Zahedi-Spung said she knew that she struggled with the “guilt of leaving.”

“But I first must do no harm to myself,” Zahedi-Spung said. “I needed to be in a place where I could make a difference without putting my own safety and freedoms at risk.”

Dr. Amelia Huntsberger worked as an obstetrician-gynecologist in Sandpoint, Idaho, and is currently in the process of relocating to Oregon. In a phone interview with Salon, Huntsberger said she always felt “called” to provide medicine in a small town with her husband who is also a doctor.

“Patients in rural areas deserve high quality health care, just like people do in other parts of the country, and it’s really been our honor and our privilege to serve the community here for the past decade,” Huntsberger said. “And it’s pretty heartbreaking to us to now be in the position of being forced to leave a state that we thought would be our home, always.”

“I crossed my fingers that I was going to be legally safe, saving these patients’ lives.”

Huntsberger gave her notice at a labor and delivery clinic a few days before it closed its doors. The hospital cited the “legal and political climate” as one reason for its closure. Following Dobbs, Idaho enacted some of the strictest abortion laws in the country, which initially included a complete ban. That first month, Huntsberger recalled having patients come in with ruptured ectopic pregnancies. In an ectopic pregnancy, the fertilized egg implants outside the uterus, where it has no hope of survival. Once ruptured, major internal bleeding can occur. It’s a life-threatening condition.

“I crossed my fingers that I was going to be legally safe, saving these patients’ lives by taking them to the operating room and treating their ectopic pregnancy and transfusing blood as needed,” Huntsberger said. “It’s very stressful. You’re doing surgery where somebody’s having an active, ongoing hemorrhage, inside their abdomen, that’s a high stakes surgery that’s already stressful. But then let’s add on this nebulous, legal risk.”

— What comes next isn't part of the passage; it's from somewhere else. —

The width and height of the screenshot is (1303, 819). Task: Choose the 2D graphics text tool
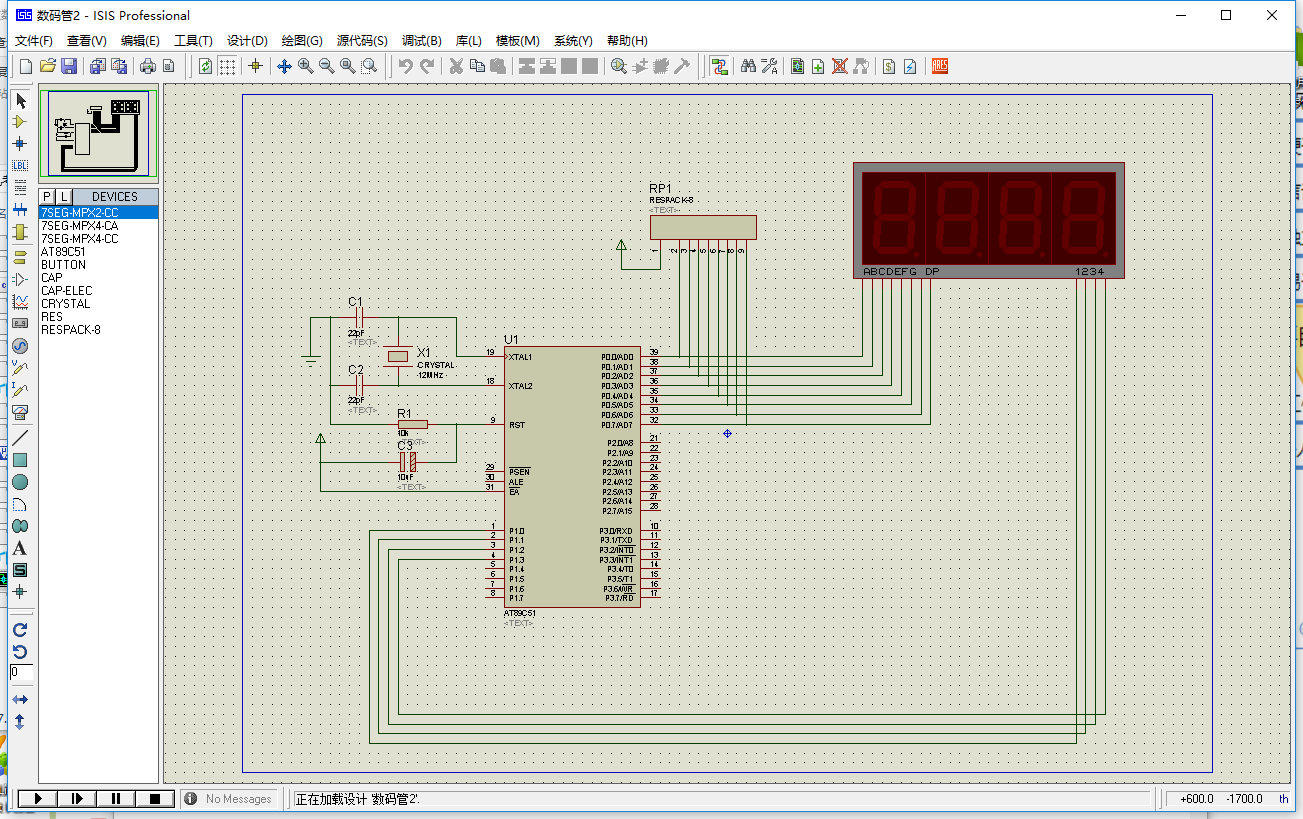point(20,548)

Since then, the Idaho Supreme Court has ruled that the abortion restrictions do not apply to ectopic or molar pregnancies. Still, Huntsberger said it’s been “disturbing” to be put in a position where “instead of just focusing on my patient and what my patient needs, and the care that I’ve been trained to provide them — in the back of my mind, I’m thinking about my personal liability.”

“That is not the position that I want to be in as a physician,” she said. “And I think as a patient, I don’t want my doctor to think about themselves; I want them to be thinking about me and my care and what I need. It’s really uncomfortable.”

It’s not just doctors leaving — these states are also posed to face recruitment issues, too. According to an analysis from the Association of American Medical College, new doctors applying to residency programs are more likely to avoid practicing in states with abortion restrictions. Indeed, health care workers worry this will worsen maternal health care in these states. States with abortion restrictions already had the highest maternal and infant mortality rates.

“We will see a deficit in the next five to ten years,” Shamshirsa said. “People don’t want to go and work in these states. And these are states already had deficits of OBGYNs, even before these restrictions.”

When asked about what Huntsberger wishes more people understood about being a female healthcare provider in a post-Dobbs world, she said that many things are “interconnected in health and healthcare.” 

“A lot of times people do not understand the complexity of pregnancy, and I don’t think that they often understand medically, what abortion means. For instance, the term for a miscarriage is a spontaneous abortion,” Huntsberger said, adding that medically, abortions happen frequently — and people choose to end pregnancies. “From my standpoint, a pregnant patient is in the best position to make decisions about their body, and to determine what level of risk they’re willing to take on — that’s a decision for a patient to make, there is no room for the government between a patient and their doctor.”